Nobody in Britain has any reason to get on a moral high horse where Germany is concerned, given the behaviour of our own commercial and financial elite. If someone turned up in the City of London with a suitcase full of Fabergé eggs purloined from a Russian museum, it is hardly likely that the slickest investment bankers, sharpest lawyers and smoothest PR firms would compete for the business of selling them in a legal and uncontroversial way. (At least I hope not.) But when Russians turn up with a stolen oil company, such as Rosneft, the story is quite different. Having gobbled up the eviscerated remains of Yukos, a company largely owned by Western shareholders, Rosneft came to London and successfully listed its shares, with barely an eyelid batted among the pinstriped accessories to the deal.
That sort of behaviour makes it much harder to draw a line between the law-governed liberty of the West and the lawless greed of Vladimir Putin’s Russia.
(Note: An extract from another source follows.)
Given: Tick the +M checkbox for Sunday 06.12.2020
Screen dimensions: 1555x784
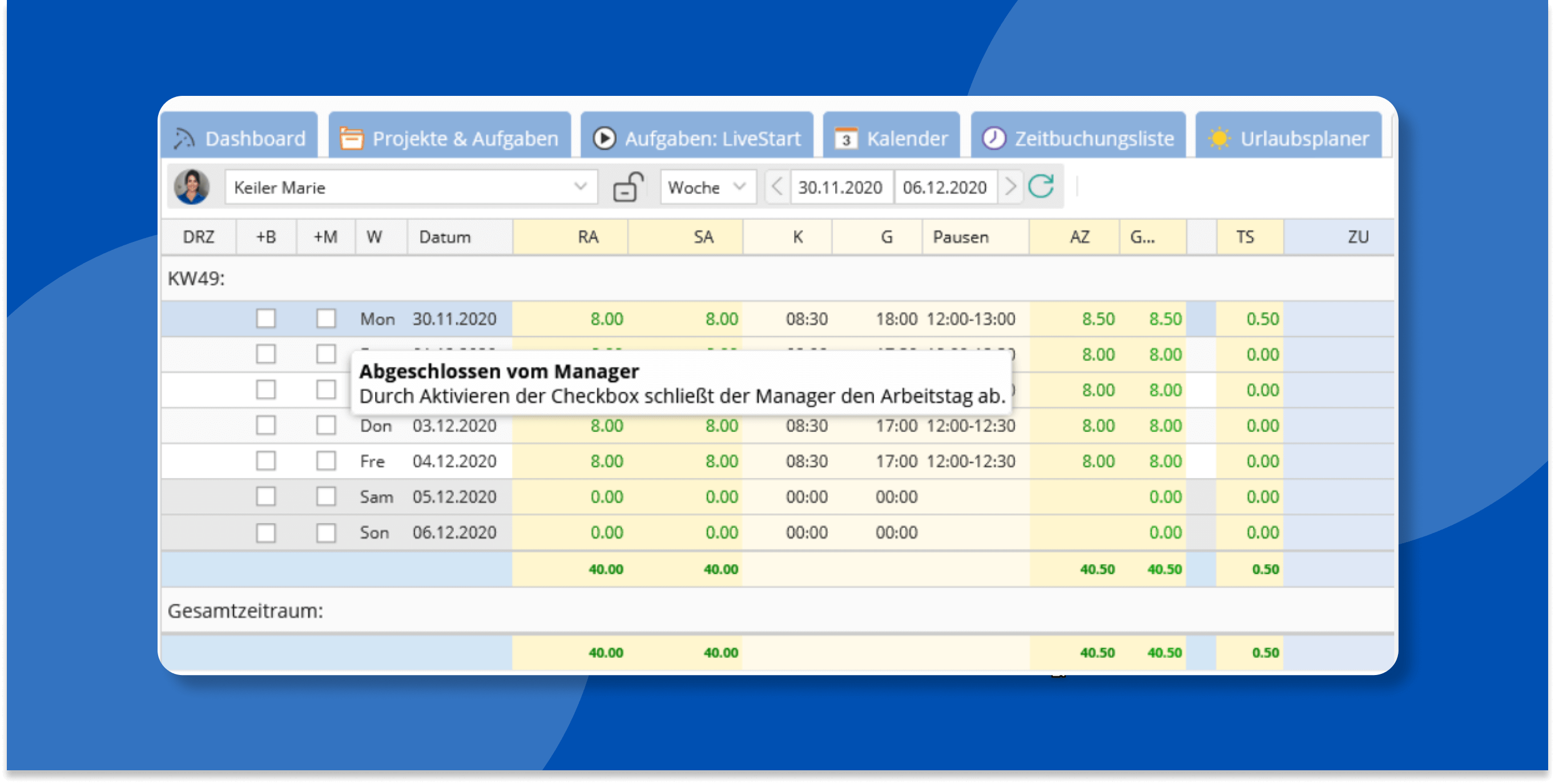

Why bash Russia when Germany is just as bad? The West is open to criticism that it uses double standards; even that it is racist. Why are we so hard on the behaviour of countries that dare to be assertive in their foreign policy (i.e. Russia) while overlooking those that play the Western game (i.e. Italy)?
It is that question which is now the central “ideological front” of the new Cold War. Does the West really believe in its own values? Do its rulers feel any sense of shame? And do voters mind? The broad path downwards is tempting. We will become more like Russia. Our rulers dip their snouts in the trough, paying lip service to conflict-of-interest rules, soaking up expenses and bribes while in office, and looking forward to lucrative directorships afterwards. Voters regard politics as a mildly entertaining soap opera, but lose any sense that it makes a difference to their daily lives. Public-spiritedness becomes a mugs’ game. Voting is something you do with your wallet and your feet. If politicians muck us about too badly, we stop paying taxes or move abroad. As public services fray, we go private. The rule of law remains, at least in theory — a ghostly reminder of a nobler age.